SAKURAINA, JAKARTA– Aksi Ketua Majelis Hakim Pengadilan Negeri Jakarta Timur (PN Jaktim), Maria Soraya Murniati, S.H., yang menghentikan jalannya sidang untuk memeriksa identitas wartawan menuai sorotan tajam. Insiden terjadi saat sidang terbuka digelar pada Rabu (6/8/2025) dalam perkara pidana nomor 295/Pid.B/2025/PN JKT.TIM terkait dugaan penganiayaan antarsopir angkot.

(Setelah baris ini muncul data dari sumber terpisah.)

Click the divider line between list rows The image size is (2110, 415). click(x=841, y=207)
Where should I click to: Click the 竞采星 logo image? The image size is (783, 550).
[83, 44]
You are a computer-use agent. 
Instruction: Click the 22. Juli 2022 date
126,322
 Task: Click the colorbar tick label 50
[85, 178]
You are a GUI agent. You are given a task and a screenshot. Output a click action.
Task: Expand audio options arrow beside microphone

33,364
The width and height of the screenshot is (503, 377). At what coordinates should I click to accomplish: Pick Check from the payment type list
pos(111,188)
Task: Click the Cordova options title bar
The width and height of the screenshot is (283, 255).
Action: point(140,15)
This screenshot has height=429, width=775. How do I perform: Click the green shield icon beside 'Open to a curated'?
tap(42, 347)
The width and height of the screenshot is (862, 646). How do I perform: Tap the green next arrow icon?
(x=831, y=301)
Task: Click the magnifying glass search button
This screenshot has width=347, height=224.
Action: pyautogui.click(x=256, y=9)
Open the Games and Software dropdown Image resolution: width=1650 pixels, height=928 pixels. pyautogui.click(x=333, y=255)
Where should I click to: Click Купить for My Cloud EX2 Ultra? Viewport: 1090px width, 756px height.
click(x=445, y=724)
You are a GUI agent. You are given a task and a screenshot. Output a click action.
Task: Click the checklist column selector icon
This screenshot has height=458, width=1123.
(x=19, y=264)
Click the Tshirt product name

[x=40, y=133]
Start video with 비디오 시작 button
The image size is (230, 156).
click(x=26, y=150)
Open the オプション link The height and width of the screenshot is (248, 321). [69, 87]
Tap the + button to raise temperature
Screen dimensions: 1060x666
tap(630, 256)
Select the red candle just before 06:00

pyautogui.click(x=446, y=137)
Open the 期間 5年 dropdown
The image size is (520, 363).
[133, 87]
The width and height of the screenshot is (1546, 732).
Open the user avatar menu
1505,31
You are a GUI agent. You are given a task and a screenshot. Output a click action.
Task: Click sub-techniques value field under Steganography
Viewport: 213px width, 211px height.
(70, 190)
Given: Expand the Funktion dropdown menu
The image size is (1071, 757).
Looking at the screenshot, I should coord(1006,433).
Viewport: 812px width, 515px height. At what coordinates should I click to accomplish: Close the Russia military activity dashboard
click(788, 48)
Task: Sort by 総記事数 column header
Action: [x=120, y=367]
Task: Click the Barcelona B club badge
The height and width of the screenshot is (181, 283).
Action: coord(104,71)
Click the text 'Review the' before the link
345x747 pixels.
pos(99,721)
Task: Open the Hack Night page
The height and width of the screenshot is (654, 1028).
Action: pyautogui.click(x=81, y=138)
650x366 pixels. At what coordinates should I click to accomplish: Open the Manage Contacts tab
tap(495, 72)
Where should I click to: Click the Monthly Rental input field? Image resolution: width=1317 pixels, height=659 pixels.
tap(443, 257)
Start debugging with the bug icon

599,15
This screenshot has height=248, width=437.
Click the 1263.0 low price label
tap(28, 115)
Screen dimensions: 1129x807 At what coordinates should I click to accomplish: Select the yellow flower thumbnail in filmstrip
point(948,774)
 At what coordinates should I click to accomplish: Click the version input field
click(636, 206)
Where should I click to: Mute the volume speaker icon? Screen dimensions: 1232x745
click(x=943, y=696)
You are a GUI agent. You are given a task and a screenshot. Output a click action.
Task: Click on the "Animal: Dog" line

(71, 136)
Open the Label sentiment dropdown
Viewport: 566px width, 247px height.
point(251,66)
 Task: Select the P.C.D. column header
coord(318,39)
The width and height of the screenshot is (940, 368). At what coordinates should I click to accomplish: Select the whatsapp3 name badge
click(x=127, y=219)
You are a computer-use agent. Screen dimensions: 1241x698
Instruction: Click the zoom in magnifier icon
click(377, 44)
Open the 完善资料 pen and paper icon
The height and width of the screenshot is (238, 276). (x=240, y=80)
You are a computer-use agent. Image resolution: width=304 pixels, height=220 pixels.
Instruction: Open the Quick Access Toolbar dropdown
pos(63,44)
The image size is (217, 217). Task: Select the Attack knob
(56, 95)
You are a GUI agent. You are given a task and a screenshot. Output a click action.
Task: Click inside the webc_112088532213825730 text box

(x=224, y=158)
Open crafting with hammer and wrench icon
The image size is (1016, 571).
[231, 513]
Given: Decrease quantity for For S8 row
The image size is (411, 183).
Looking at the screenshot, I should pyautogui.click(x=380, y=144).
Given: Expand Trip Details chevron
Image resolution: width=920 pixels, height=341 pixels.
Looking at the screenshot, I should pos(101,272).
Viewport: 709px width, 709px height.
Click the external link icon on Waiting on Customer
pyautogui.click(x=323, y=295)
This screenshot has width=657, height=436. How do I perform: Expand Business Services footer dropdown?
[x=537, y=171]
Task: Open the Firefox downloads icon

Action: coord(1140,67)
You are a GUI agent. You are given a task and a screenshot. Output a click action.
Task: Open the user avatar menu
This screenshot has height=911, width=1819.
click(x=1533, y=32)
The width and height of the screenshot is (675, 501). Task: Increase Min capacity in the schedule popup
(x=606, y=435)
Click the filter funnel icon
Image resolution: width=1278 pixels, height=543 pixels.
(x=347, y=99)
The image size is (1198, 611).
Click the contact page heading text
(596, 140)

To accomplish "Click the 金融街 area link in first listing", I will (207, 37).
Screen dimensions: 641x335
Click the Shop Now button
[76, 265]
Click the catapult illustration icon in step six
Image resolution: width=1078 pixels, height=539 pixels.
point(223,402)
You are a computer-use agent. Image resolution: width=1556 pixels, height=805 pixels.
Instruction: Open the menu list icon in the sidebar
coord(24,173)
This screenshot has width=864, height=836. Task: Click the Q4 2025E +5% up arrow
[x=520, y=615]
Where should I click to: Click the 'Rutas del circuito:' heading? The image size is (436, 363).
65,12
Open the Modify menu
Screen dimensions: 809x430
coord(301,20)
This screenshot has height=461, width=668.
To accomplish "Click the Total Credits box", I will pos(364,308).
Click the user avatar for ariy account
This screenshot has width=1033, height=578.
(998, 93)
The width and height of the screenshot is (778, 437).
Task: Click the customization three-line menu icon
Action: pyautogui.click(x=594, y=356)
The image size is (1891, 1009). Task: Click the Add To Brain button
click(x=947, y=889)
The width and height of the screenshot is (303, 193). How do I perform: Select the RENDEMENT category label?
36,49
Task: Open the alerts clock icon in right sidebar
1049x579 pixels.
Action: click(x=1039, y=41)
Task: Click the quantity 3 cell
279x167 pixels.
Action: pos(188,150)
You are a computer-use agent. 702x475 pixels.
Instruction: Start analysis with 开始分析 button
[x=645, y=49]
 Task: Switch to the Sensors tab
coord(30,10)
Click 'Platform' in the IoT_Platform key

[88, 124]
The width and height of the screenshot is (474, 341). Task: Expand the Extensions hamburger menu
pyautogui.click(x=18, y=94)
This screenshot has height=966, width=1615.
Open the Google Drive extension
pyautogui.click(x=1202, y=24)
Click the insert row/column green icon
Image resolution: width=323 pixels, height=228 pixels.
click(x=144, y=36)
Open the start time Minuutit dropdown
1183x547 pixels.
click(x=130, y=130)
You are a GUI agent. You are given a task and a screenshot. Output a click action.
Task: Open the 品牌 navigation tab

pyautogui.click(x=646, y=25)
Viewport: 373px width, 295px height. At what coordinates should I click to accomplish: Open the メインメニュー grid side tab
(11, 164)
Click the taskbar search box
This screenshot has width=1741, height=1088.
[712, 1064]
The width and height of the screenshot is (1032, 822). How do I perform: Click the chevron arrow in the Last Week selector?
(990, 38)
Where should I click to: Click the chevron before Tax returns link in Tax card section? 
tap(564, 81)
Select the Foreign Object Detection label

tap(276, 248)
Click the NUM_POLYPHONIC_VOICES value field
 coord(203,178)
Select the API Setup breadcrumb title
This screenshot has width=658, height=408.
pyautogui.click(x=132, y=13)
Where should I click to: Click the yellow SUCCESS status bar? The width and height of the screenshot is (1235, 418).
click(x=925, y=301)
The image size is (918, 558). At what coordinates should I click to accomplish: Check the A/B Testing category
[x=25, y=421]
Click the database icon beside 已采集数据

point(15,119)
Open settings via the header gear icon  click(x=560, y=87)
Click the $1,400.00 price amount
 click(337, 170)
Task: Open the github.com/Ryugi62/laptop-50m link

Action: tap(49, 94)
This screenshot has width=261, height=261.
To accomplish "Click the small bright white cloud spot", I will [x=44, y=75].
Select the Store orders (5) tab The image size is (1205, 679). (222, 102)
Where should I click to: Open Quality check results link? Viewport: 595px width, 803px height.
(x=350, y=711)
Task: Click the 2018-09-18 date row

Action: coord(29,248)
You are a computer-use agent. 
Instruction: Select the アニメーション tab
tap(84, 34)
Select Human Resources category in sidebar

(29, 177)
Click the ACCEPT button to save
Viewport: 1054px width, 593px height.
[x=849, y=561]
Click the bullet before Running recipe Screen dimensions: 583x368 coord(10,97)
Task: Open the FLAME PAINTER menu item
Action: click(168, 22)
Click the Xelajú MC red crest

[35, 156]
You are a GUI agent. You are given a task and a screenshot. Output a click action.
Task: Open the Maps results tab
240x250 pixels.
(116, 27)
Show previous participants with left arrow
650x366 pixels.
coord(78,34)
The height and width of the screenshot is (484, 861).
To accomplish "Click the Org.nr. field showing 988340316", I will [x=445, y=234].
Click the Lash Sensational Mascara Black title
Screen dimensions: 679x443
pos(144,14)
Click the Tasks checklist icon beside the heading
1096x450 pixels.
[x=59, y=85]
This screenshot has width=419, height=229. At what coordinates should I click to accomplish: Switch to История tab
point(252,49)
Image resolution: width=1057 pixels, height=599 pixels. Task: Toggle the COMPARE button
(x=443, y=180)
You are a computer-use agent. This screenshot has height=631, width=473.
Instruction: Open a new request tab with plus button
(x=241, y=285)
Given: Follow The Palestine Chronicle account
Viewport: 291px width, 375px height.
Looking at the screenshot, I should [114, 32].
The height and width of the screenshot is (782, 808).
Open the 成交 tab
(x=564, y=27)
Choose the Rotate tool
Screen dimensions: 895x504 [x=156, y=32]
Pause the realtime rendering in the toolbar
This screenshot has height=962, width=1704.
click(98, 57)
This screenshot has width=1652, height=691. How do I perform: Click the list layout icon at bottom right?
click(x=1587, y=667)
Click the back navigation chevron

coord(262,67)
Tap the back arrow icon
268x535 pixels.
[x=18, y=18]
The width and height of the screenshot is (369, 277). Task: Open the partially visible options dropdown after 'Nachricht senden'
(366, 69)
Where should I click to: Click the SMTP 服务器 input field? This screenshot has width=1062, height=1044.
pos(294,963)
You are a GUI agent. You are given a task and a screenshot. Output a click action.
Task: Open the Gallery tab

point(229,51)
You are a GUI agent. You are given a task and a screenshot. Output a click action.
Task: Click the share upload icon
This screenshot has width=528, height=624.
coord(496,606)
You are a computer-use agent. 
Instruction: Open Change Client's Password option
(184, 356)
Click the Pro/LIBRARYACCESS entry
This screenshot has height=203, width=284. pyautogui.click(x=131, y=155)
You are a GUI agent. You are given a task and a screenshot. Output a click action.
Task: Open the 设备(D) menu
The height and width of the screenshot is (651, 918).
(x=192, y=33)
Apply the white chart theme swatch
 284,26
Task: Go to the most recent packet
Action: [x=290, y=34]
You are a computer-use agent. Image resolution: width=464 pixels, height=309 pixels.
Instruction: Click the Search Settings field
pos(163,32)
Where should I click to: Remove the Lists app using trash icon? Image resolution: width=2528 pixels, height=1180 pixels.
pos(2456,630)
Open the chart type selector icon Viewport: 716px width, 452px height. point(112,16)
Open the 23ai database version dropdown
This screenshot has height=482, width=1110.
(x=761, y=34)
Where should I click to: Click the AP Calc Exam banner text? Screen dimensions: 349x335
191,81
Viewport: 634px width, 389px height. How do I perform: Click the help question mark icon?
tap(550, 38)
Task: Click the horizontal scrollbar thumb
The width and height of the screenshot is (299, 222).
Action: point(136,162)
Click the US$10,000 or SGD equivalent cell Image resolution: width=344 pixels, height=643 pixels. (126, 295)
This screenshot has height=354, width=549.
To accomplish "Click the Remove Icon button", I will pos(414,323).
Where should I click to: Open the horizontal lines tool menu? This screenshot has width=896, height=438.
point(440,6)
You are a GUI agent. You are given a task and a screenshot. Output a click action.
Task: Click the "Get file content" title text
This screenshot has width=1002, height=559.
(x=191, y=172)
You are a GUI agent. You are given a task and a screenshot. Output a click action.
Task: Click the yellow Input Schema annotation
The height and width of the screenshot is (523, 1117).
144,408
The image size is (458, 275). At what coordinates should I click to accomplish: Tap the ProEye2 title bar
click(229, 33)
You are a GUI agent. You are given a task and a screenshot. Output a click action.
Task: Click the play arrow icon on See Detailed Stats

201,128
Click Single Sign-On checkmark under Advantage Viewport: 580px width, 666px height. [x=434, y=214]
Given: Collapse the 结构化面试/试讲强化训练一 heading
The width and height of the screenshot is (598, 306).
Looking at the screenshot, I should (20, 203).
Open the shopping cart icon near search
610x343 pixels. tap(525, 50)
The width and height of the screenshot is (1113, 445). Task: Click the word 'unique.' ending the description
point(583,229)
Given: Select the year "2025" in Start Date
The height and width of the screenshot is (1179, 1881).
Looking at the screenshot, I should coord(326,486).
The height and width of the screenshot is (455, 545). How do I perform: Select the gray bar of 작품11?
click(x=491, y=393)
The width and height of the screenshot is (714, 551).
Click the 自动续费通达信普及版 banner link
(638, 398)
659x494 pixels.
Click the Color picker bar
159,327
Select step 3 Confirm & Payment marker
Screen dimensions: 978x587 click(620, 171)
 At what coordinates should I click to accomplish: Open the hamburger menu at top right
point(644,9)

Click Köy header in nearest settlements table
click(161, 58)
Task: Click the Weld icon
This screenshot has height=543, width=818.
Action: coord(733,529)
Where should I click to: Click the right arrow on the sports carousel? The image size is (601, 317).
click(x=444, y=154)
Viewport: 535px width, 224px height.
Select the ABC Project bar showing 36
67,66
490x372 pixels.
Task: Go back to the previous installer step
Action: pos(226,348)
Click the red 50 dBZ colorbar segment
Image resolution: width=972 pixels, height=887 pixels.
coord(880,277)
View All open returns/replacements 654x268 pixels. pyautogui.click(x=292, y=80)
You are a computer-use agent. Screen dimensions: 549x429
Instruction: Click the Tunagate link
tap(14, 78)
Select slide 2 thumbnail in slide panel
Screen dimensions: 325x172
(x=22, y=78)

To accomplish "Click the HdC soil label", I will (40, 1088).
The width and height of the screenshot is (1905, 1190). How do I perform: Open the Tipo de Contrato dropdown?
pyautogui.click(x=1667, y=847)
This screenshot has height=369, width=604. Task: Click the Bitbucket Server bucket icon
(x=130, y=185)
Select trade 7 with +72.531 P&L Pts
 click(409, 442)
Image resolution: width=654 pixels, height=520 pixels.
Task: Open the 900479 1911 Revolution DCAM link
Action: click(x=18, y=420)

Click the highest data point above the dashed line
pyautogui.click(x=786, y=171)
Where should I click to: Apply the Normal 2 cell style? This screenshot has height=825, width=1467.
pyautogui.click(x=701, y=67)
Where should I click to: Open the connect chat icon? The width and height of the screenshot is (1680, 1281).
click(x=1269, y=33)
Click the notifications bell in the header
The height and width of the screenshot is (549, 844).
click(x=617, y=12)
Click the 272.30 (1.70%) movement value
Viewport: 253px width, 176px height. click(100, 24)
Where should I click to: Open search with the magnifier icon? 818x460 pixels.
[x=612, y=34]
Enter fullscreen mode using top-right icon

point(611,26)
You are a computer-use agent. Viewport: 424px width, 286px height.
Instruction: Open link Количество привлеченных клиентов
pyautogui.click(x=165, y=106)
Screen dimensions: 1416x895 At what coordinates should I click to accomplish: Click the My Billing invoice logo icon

Sidang yang dipimpin Maria Soraya bersama dua hakim anggota, Heru Kuncoro dan Yurhanudin Kona, sempat dihentikan secara tiba-tiba karena hakim meminta surat tugas serta kartu identitas para wartawan yang meliput, termasuk Paulina Pasaribu, S.H., dari media Sudut Pandang, yang telah terverifikasi oleh Dewan Pers.
Menanggapi peristiwa itu, Pemimpin Redaksi (Pemred) Sudut Pandang, Dra. Umi Sjarifah, S.H., menyampaikan keberatan dan mengecam tindakan tersebut yang dianggap tidak mencerminkan prinsip peradilan terbuka dan profesionalisme lembaga peradilan. Ia menilai, peliputan sidang terbuka oleh pers merupakan bagian dari hak publik untuk mendapatkan informasi.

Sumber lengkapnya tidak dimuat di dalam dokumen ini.